Article 10 of the Declaration provides:

Everyone is entitled in full equality to a fair and public hearing by an independent and impartial tribunal, in the determination of his rights and obligations and of any criminal charge against him.

Recognition of these rights, and elementary fairness, require that contested assertions by tax authorities as to the liabilities of taxpayers should be the subject of independent review.

Typically, tax systems provide for various modes of review. A distinction is often made between administrative review (where the review authority has the right to substitute its view of the correct decision for that of the tax officer) and judicial review (where decisions of the tax authority can be challenged on legal grounds through courts).

The advantage of administrative review is that in many jurisdictions the review authorities are specialist tribunals or departments with knowledge of the workings of the tax system, whereas judicial review is often to the ordinary courts (although some jurisdictions have specialised tax courts).

A distinction is appropriately drawn between best practice in this area, and the minimum necessary in order to comply with the human rights provided for in the Declaration. The requirements of the Declaration are satisfied provided there is one level of external review, capable of reviewing independently and objectively the matter and its conclusions as to fact and law.

Best practice would go further, and provide, consistent with the legal system of the jurisdiction in question, further rights of appeal identical to those in other civil disputes. Typically, that might involve one appeal to a higher court as of right, with further appeals by leave of an ultimate court of appeal.

The right of appeal is illusory unless the tribunal or department to which the appeal is directed has the right either to itself exercise all of the powers of the tax authority, or, alternatively, to remit the matter back to the tax authority for it to apply the law and facts as determined by the reviewer.  A review by the tax authority is of little use if it is not impartial. Where the tax authority has adopted an interpretation or administrative provision, it is unreasonable to expect that another branch of the tax authority will, on appeal, adopt a different position unless specifically empowered to do so.  This inherent limitation means that in many cases an independent body must hear a taxpayer dispute if a taxpayer so requests.

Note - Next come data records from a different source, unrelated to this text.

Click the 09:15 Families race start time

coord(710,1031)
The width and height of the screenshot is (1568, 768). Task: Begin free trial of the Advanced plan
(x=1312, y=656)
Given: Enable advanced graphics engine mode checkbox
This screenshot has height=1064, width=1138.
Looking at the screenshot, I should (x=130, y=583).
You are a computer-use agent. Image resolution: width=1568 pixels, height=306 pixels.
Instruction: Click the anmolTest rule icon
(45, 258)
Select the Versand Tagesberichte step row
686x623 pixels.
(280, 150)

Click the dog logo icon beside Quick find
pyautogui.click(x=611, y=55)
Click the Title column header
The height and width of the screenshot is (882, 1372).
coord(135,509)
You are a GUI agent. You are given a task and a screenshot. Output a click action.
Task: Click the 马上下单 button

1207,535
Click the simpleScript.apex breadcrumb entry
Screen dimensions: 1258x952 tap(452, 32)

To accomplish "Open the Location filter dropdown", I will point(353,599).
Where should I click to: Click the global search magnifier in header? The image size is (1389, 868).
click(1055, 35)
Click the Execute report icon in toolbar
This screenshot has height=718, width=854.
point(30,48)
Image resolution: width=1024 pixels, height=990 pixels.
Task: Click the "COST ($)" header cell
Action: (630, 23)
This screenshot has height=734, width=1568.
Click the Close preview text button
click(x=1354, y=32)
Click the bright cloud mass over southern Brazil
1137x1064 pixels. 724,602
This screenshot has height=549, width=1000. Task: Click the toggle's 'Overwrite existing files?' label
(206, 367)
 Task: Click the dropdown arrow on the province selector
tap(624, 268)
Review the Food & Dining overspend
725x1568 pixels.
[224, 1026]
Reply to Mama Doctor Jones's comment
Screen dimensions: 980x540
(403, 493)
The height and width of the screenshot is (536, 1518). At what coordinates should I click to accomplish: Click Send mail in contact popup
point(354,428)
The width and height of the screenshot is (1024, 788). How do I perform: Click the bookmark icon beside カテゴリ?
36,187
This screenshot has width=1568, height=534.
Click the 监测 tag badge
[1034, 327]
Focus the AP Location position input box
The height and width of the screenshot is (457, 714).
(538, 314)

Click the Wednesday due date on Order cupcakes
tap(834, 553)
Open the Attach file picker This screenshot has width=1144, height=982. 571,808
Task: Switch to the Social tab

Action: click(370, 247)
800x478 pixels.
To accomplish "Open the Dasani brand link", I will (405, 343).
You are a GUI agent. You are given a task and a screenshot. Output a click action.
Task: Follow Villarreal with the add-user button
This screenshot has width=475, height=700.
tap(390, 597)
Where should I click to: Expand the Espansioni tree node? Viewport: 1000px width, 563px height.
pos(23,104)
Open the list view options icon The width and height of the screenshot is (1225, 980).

There is a trend towards limiting a taxpayer's right to appeal which is disturbing.  This takes many forms, among them being:

  • Negotiation to settle a dispute of several items on the basis that none of the issues will be appealed. Here the taxpayer is forced to surrender the right of appeal of certain matters in order to "conclude a deal".
  • Legislation drafted distinctly in the favour of the tax authority. For example, a taxpayer may have to prove that "none of the main reasons" for an action was due to something specified.  Another approach is to give the tax authority discretion, such as "where in the opinion of the Minister of Revenue...".
  • Onus of proof. The taxpayer has to prove a fact to the satisfaction of the tax authority and not on a balance of probability.
  • Complex and unduly burdensome procedural issues. The taxpayer must provide all arguments at the stage of lodging an objection and cannot advance other arguments at a later stage, say in a court hearing, while the tax authority can.
  • Being forced to file an objection without the tax authority's audit report and findings.
  • Open ended statutory limitation periods for certain transactions.
  • Denial of deductions for technical and procedural reasons.  For example, if a structure is found to be a tax shelter, as it may be defined, and it was not registered at inception, all deductions and losses are denied for all periods.
  • Multiple assessments of the same income. Uncertain of which step in a sequence of transactions might be the weakest, each step is reassessed independent of the other. The taxpayer must fight multiple reassessments of which only one (at the most) may be correct. Also paying the tax may be impossible.
  • Lengthy proceedings over many years which are very costly and a huge distraction, so that in the end it is "late justice, no justice". If the tax is unpaid, the interest may become unaffordable. Cost and delay often force a taxpayer to give up and settle.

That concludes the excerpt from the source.